**INSTRUCTIONS TO FOLLOW**
Please repeat the records exactly, keeping the pictures out.

**INFORMATION**

============================================================

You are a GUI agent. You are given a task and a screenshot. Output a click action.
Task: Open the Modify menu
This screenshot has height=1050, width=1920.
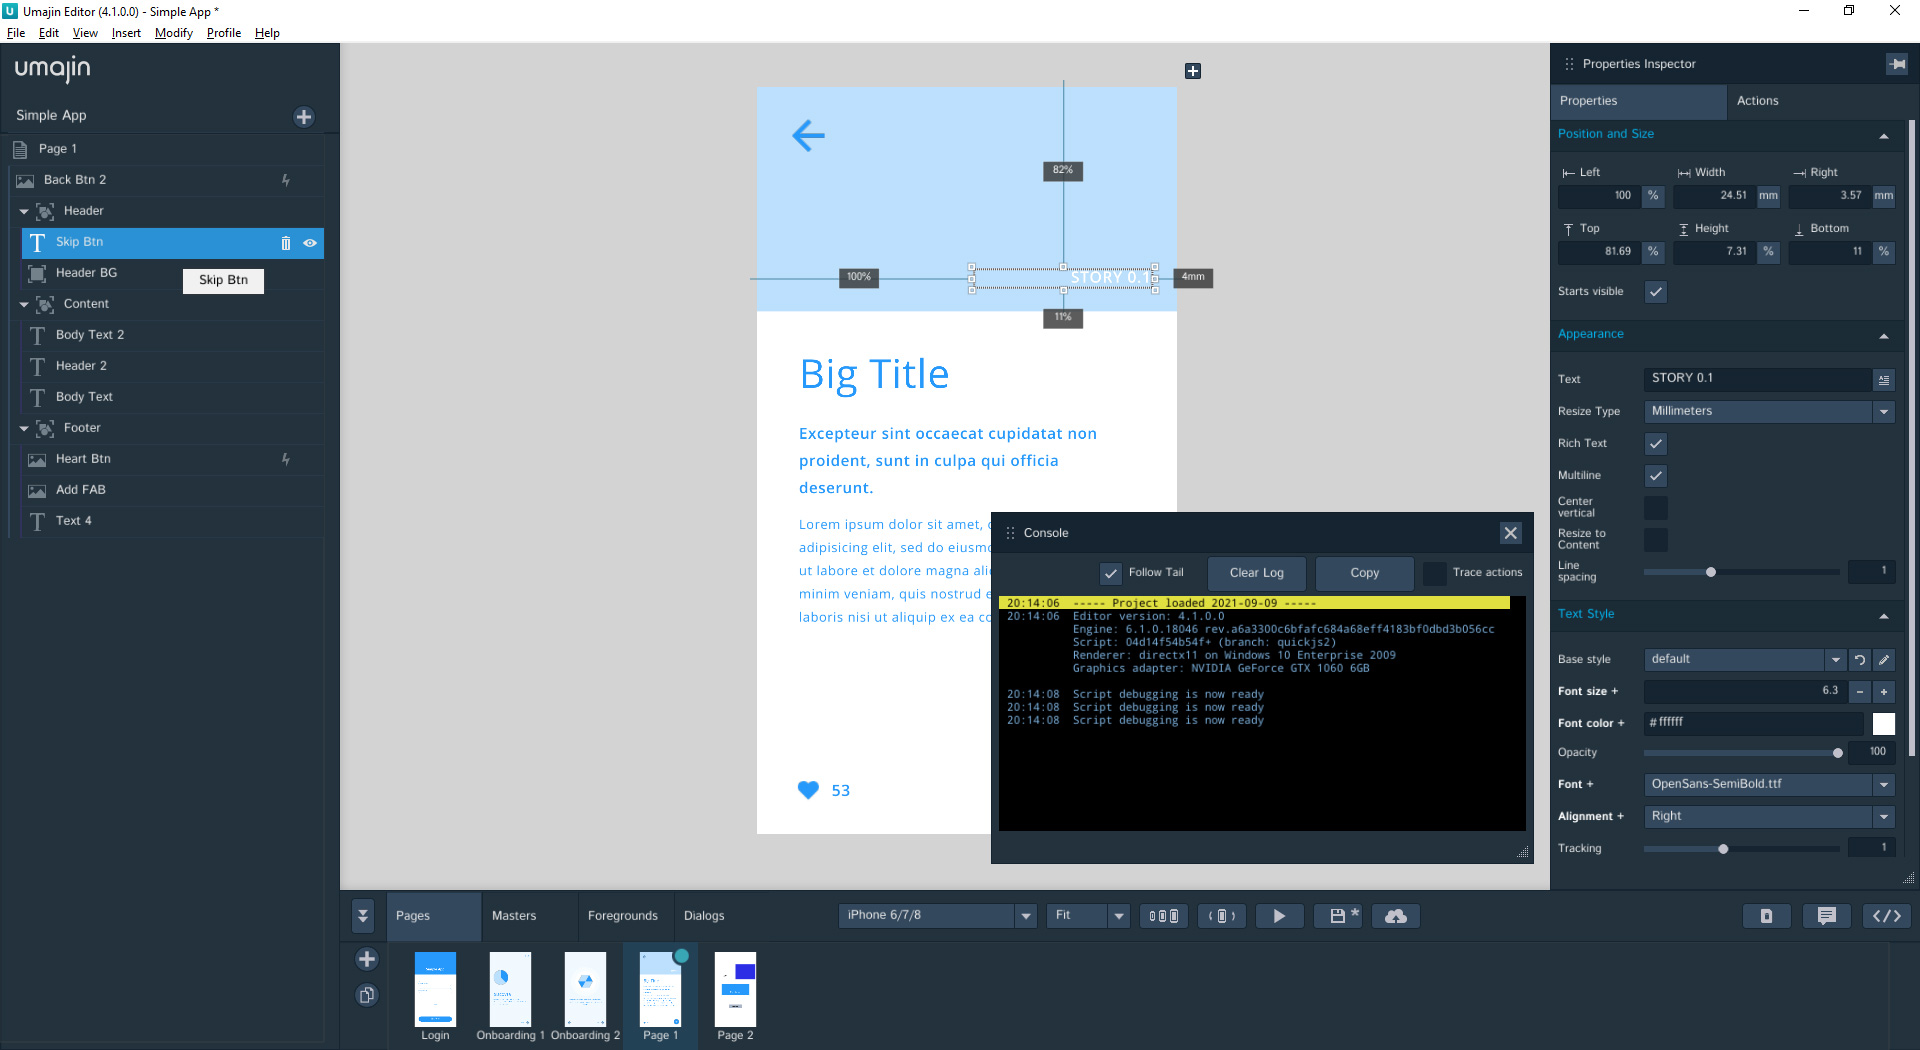click(173, 33)
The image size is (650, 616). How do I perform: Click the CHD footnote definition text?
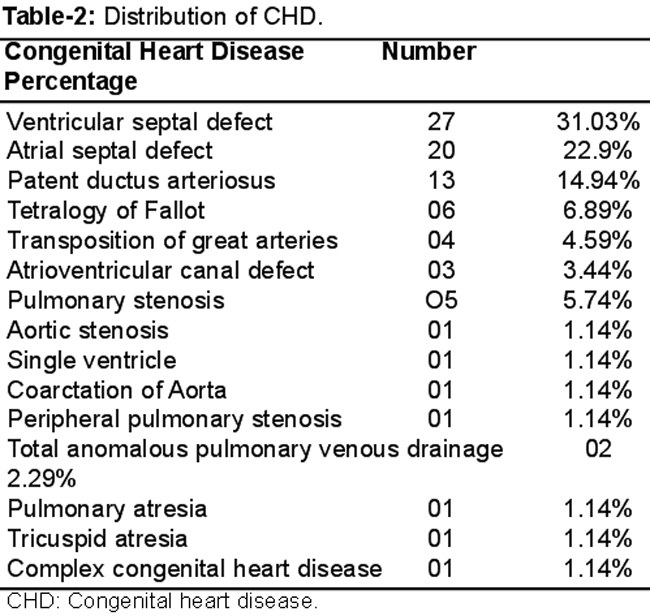point(162,601)

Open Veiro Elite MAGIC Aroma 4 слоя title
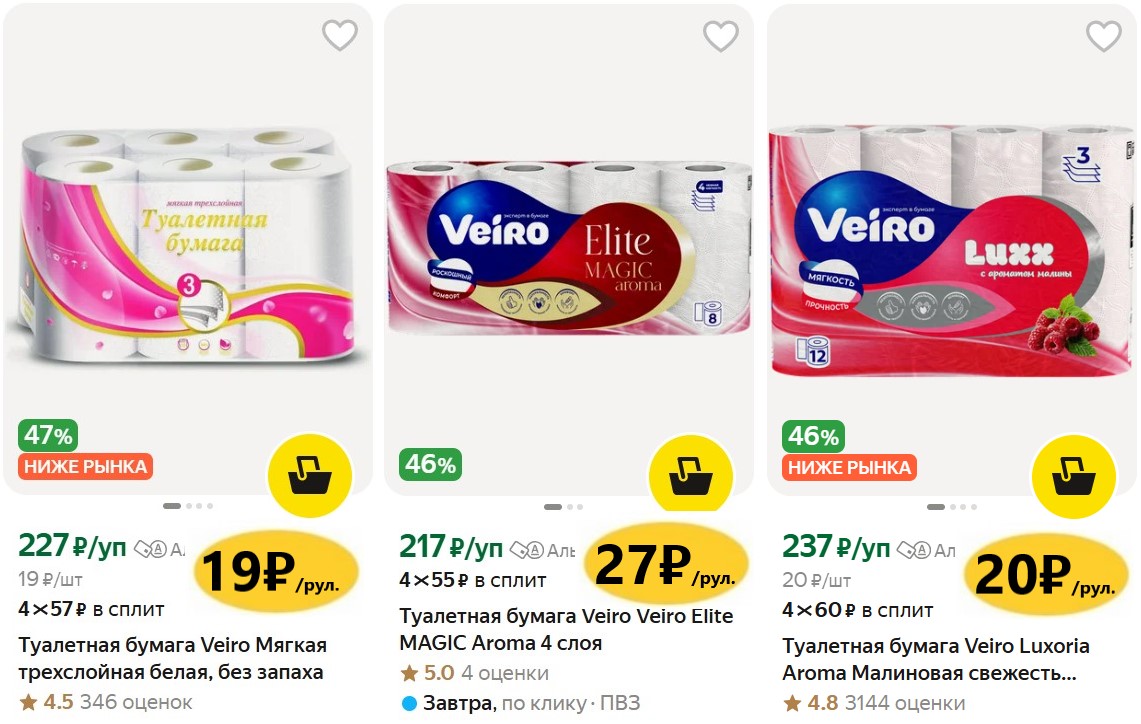pos(566,629)
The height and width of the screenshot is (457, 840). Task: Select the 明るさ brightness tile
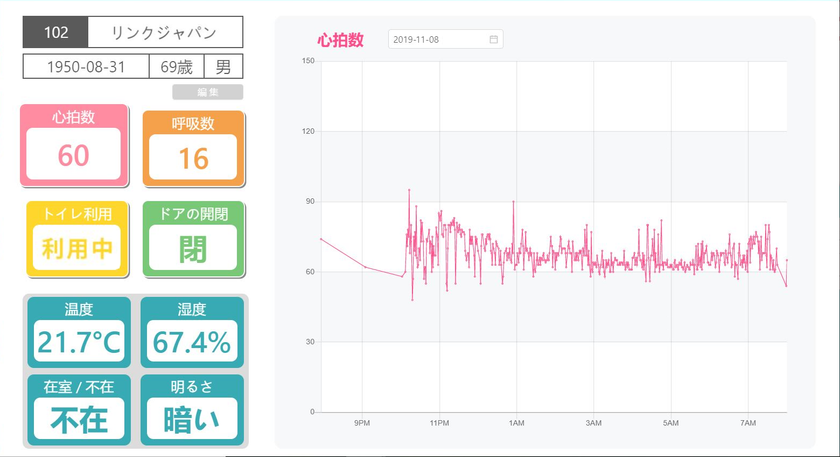pos(192,410)
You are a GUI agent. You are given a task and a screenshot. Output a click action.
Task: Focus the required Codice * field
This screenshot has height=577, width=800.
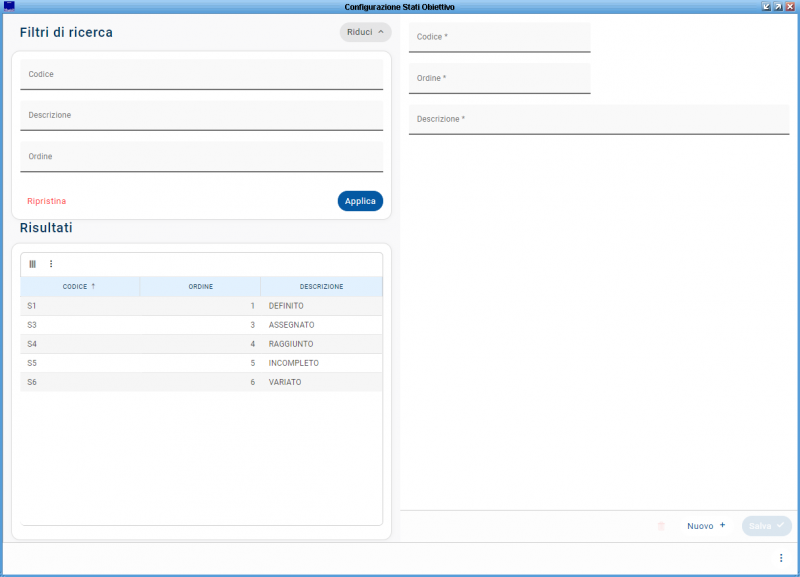tap(499, 38)
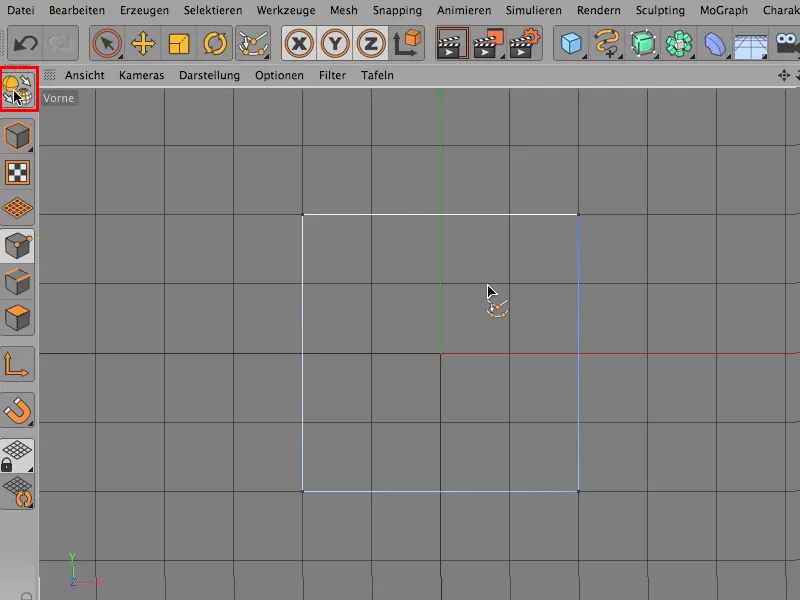Toggle the Y axis lock
800x600 pixels.
336,43
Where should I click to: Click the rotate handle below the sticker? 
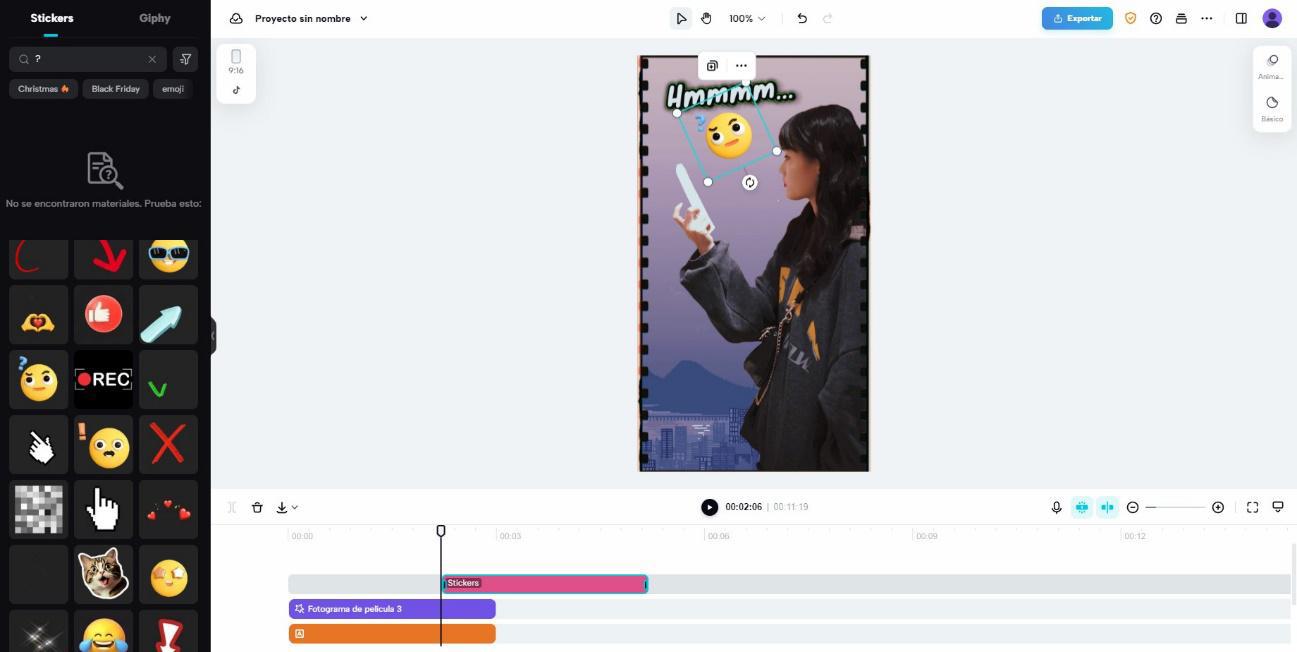pyautogui.click(x=750, y=183)
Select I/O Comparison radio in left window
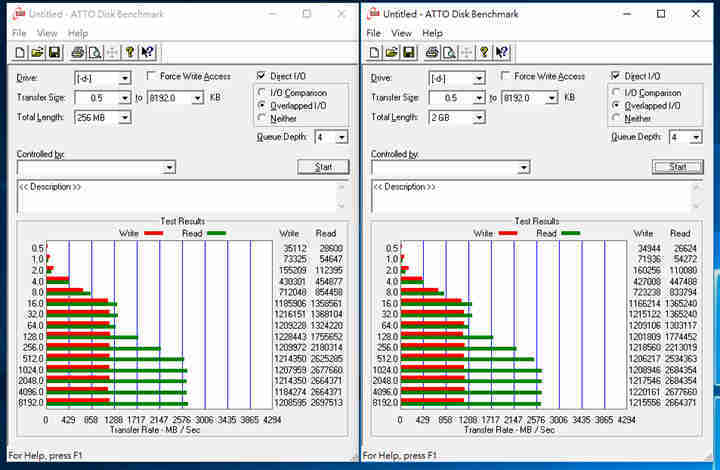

============================================================

**SOLUTION FOR THIS TASK**
You are a GUI agent. You are given a task and a screenshot. Output a click action.
Task: Open the Modify menu
This screenshot has height=1050, width=1920.
click(173, 33)
The image size is (650, 616). How do I perform: Click the CHD footnote definition text?
point(162,601)

Open Veiro Elite MAGIC Aroma 4 слоя title
pos(566,629)
The height and width of the screenshot is (457, 840). Task: Select the 明るさ brightness tile
pos(192,410)
You are a GUI agent. You are given a task and a screenshot. Output a click action.
Task: Focus the required Codice * field
This screenshot has height=577, width=800.
tap(499, 38)
Toggle the Y axis lock
800x600 pixels.
336,43
Where should I click to: Click the rotate handle below the sticker? 
pyautogui.click(x=750, y=183)
Select I/O Comparison radio in left window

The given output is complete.